*TASK GOAL*.
You are to retype exactly the line with "This screenshot has width=868, height=474." and every line after it in the entries below.

=-=-=-=-=

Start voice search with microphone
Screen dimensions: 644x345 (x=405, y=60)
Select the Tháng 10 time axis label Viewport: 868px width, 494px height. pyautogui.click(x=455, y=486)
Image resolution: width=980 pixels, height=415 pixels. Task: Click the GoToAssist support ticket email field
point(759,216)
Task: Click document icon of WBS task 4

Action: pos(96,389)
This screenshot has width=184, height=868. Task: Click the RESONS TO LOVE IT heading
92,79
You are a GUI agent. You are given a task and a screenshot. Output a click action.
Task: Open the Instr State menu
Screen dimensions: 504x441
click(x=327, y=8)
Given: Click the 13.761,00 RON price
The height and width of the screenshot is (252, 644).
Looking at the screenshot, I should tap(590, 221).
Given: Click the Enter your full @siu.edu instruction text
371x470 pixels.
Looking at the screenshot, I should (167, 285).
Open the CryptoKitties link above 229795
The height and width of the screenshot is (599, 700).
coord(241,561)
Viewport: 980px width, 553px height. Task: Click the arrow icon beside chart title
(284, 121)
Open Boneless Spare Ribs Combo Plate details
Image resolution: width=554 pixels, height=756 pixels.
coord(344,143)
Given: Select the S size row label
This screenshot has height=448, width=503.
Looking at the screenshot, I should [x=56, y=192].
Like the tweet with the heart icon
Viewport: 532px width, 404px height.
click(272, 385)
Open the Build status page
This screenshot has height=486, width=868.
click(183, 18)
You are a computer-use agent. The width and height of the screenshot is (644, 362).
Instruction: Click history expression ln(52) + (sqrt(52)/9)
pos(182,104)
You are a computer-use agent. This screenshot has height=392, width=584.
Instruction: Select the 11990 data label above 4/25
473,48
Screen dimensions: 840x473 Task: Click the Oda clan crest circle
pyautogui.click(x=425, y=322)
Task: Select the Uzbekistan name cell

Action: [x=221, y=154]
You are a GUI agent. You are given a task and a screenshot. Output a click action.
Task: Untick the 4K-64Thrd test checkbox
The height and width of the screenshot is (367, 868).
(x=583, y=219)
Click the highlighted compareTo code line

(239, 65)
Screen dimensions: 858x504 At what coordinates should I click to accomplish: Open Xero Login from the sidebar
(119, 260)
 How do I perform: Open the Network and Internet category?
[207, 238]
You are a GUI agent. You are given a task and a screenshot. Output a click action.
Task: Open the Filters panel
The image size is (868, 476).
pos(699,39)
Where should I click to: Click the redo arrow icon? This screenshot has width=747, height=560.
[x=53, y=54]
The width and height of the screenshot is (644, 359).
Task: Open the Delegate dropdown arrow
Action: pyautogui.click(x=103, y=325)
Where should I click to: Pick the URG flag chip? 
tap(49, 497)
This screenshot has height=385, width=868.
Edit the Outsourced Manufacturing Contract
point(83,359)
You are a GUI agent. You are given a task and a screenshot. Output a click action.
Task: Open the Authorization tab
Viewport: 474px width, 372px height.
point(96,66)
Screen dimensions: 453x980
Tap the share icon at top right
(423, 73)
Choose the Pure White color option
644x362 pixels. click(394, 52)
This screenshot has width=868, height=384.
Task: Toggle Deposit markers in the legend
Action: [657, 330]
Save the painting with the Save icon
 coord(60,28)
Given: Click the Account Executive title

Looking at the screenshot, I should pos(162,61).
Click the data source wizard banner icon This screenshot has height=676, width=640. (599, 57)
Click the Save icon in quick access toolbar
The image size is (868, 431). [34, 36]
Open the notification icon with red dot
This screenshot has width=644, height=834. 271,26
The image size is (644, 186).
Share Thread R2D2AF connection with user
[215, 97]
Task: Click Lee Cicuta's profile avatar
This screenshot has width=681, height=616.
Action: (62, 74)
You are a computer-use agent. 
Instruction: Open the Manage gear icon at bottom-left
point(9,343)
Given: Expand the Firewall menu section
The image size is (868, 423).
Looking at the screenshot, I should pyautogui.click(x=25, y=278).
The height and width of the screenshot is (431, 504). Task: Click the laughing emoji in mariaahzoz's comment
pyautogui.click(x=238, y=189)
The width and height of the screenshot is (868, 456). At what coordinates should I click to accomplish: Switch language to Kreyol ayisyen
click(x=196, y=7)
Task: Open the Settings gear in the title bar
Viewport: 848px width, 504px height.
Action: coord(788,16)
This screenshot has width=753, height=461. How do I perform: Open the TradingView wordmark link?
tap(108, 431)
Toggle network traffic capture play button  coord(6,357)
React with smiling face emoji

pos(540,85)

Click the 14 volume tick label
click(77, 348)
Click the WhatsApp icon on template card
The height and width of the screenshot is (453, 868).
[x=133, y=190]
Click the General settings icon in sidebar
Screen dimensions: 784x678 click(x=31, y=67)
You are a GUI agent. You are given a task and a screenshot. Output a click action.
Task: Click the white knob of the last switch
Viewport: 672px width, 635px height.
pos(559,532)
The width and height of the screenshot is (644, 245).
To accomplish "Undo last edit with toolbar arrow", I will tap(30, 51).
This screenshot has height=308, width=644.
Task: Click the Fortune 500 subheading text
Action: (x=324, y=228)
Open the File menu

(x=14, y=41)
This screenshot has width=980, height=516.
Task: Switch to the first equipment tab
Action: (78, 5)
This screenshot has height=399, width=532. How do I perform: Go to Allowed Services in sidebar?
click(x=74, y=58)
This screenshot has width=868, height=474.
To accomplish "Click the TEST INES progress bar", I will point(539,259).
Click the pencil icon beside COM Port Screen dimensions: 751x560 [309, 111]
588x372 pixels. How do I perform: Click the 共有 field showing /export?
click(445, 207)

=-=-=-=-=

*RESPONSE BOX*.
This screenshot has width=868, height=474.
To accomplish "Click the TEST INES progress bar", I will point(539,259).
Click the pencil icon beside COM Port Screen dimensions: 751x560 [309, 111]
588x372 pixels. How do I perform: Click the 共有 field showing /export?
click(445, 207)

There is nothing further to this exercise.